View Full Version : Reading TDP from different computers?
12-17-2003, 11:43 AM
12-17-2003, 03:40 PM
But....that doesn't have anything to do with the read posts. That is determined by the browser (history and cache), on the computer you are using. No way around that unless you are using Terminal Services, or network batching. Not a practicle option in the consumer world.
12-24-2003, 05:30 AM
Not exactly a practical idea, but you could just stash your dieselpage cookies onto a floppy disk and copy them onto the next computer you use before visiting again. I think this is an "easier" thing to do for more of a novice computer user, but like DmaxMaverick said, there's no easy way to do this.
12-24-2003, 08:23 AM
Copying the cookies will do no good. Once you log onto TDP, you get the cookies anyway.
The problem here is caching and browser settings, which are unique to each computer. There are software solutions to some issues (like "PC Anywhere"), but would be more more investment than the return, and probably wouldn't do what you are asking. Until you visit a site's page on the specific computer, the browser you are using has no way of knowing you were there before.
12-24-2003, 11:57 AM
Hang on there Dmax,
When you backup your Diesel Page cookies and copy them to another computer, the next visit to the Diesel Page will simply update the cookies you have. Cookies contain settings for individual websites, which may include login information so you don't need to login with a username and password each time you visit a site. Cookies will also let you know (at least on the Diesel Page and PickupTruck.com) what forums have been updated with new discussion topics since your last visit.
Caching is the storing of objects which can be used at a later date in order to save bandwidth.
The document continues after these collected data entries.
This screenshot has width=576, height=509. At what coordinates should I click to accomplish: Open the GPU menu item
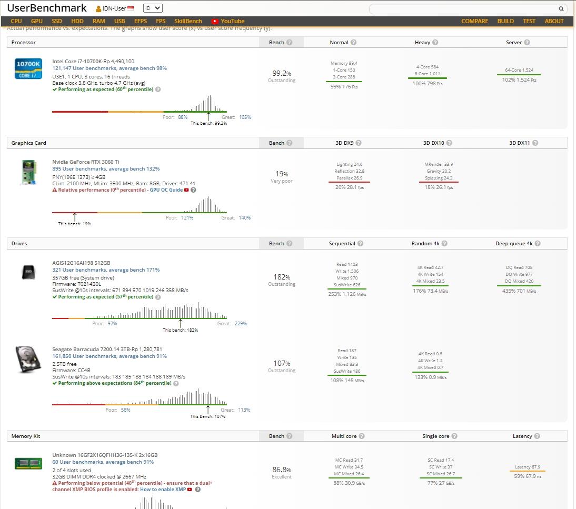click(x=36, y=21)
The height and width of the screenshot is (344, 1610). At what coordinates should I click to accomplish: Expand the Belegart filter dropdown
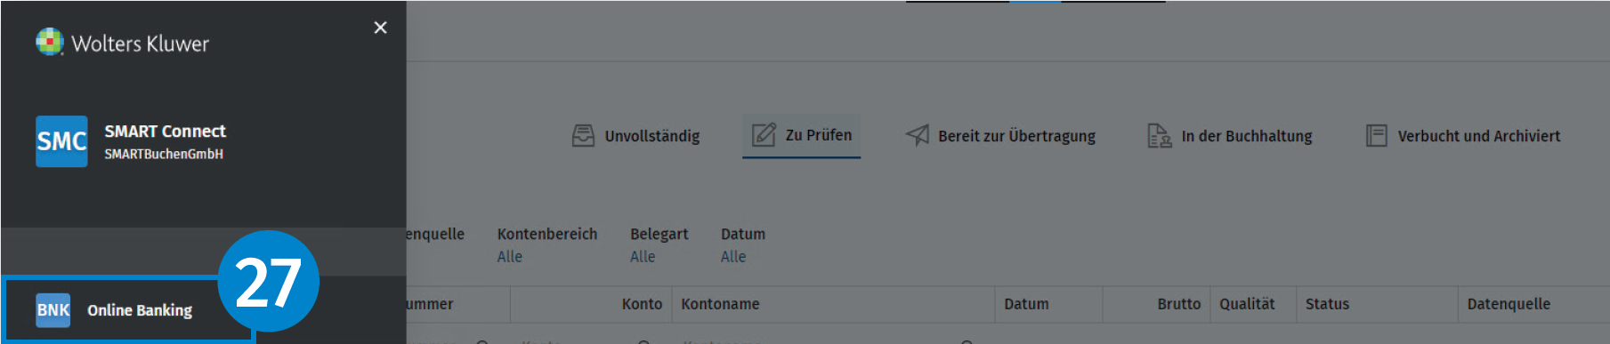click(x=659, y=245)
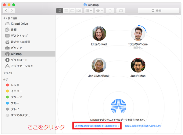Viewport: 183px width, 135px height.
Task: Open the item arrangement dropdown
Action: click(88, 10)
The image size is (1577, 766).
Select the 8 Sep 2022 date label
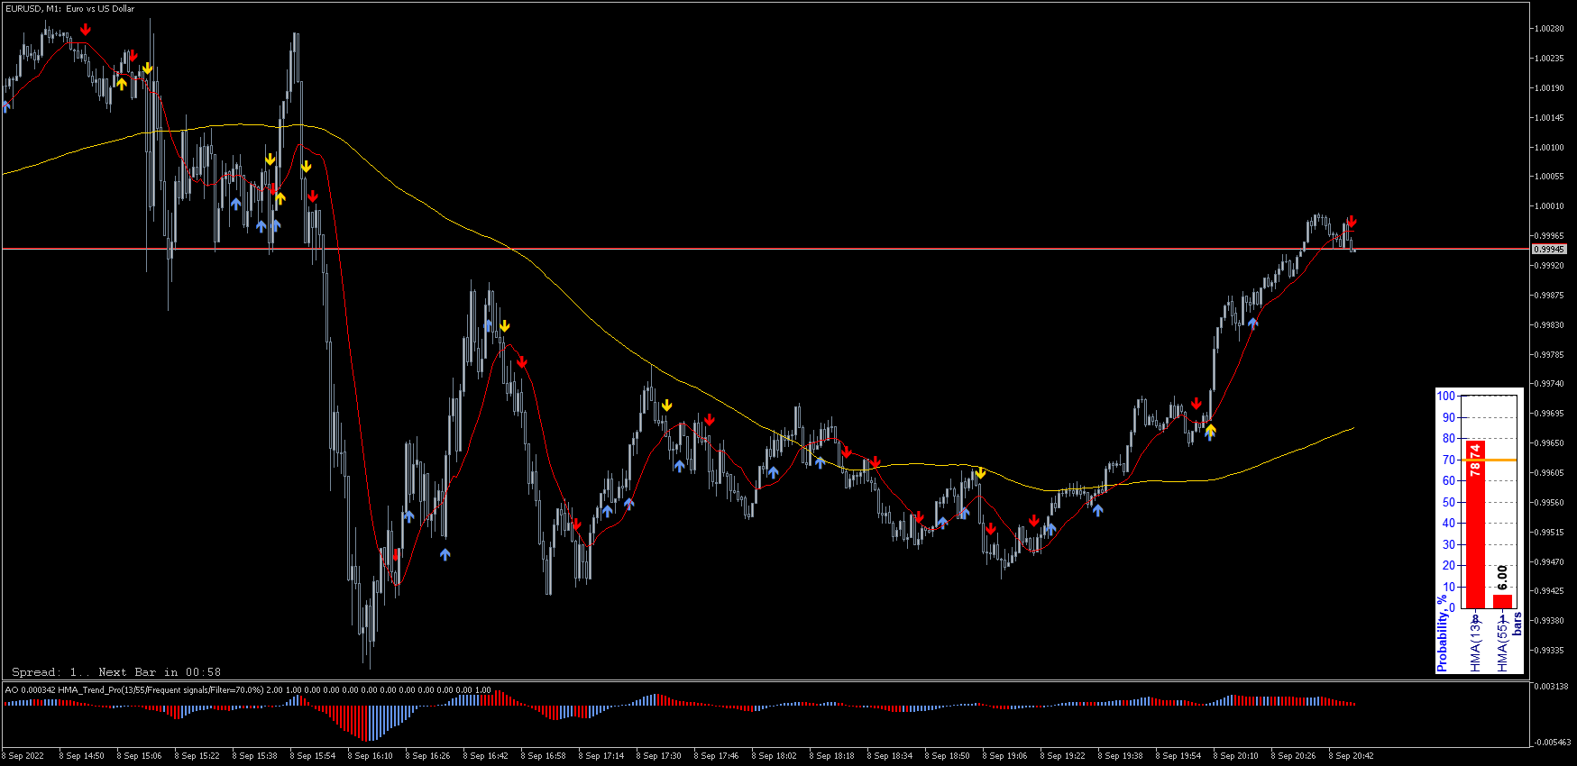click(x=24, y=756)
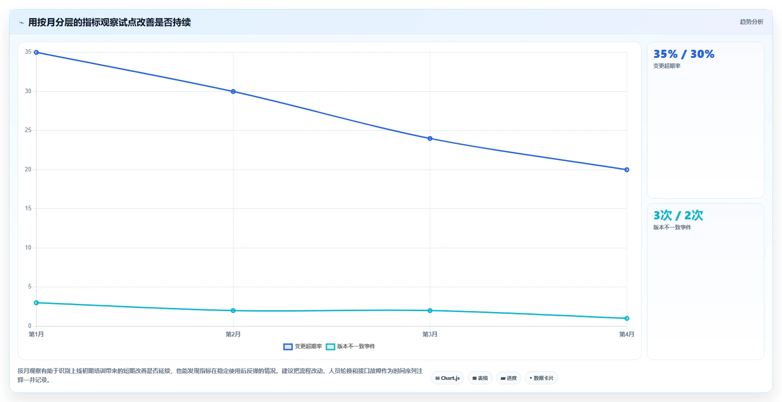Click the blue 变更超期率 legend swatch
Screen dimensions: 782x402
pos(288,347)
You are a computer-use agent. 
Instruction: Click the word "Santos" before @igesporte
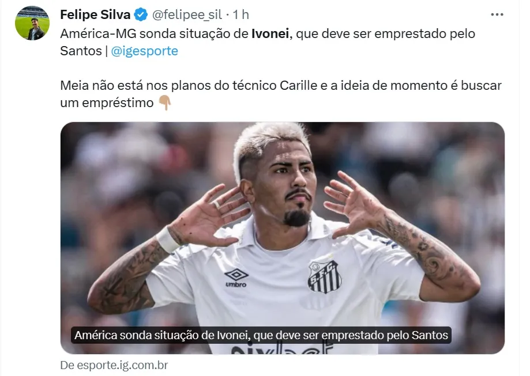[81, 51]
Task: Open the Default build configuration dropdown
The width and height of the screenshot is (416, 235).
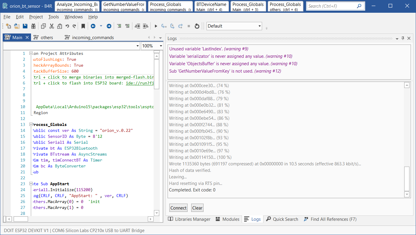Action: coord(234,26)
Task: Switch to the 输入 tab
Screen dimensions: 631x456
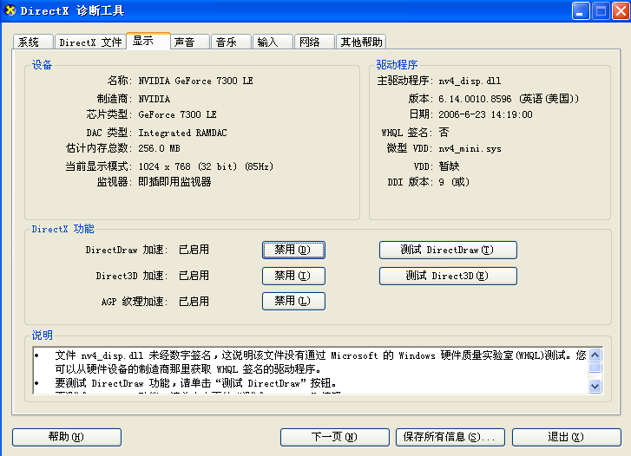Action: (x=273, y=42)
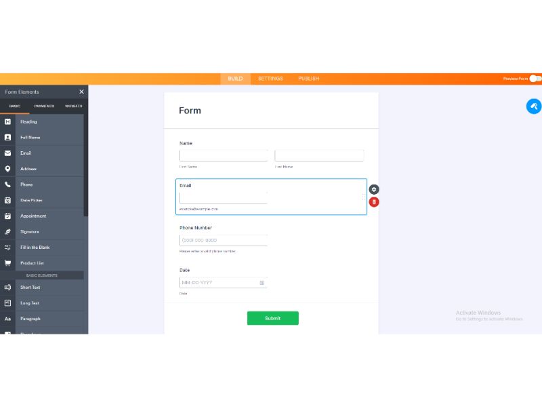Click inside the First Name field
Screen dimensions: 542x407
[223, 155]

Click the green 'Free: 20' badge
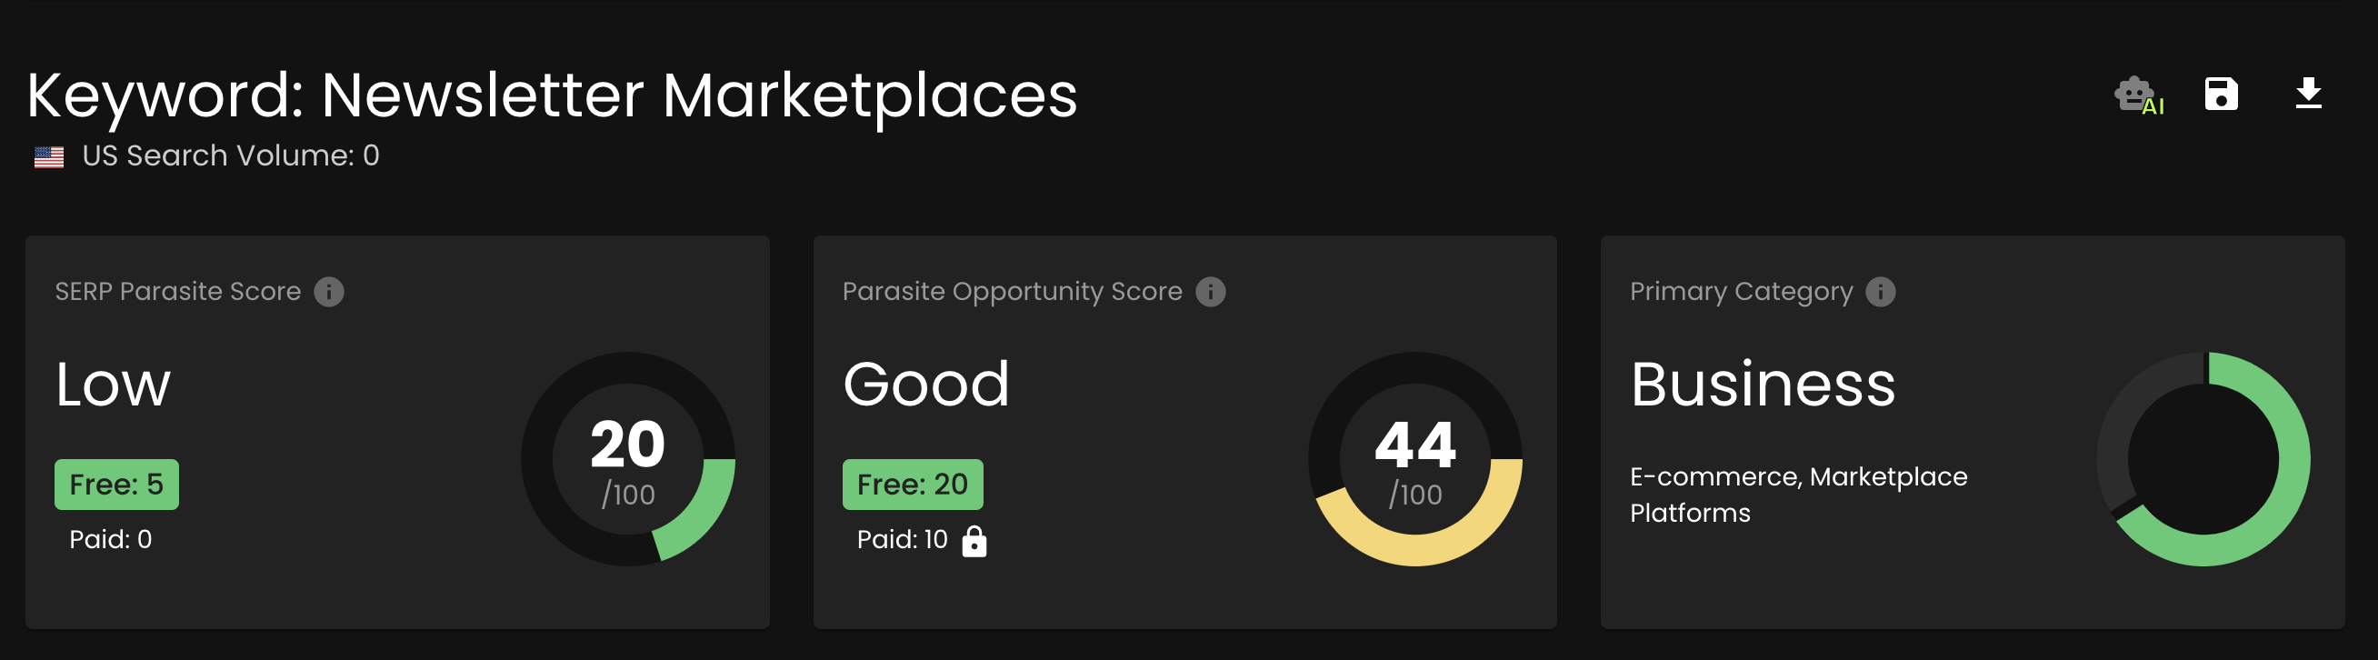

Mostly these are graphics files, and if they aren't present they will simply be downloaded again.
Erasing the history will reset any "darkened" links you have visited in the past, but it won't change the number of new threads (discussions) you see next time you visit a forum.
Cookies hold a lot more information than people think, and I find it important to backup cookies when I format/reinstall operating systems for people so they don't have to login everywhere again, dig out passwords they forgot long ago, or have to create new profiles when using job search engines, among other reasons.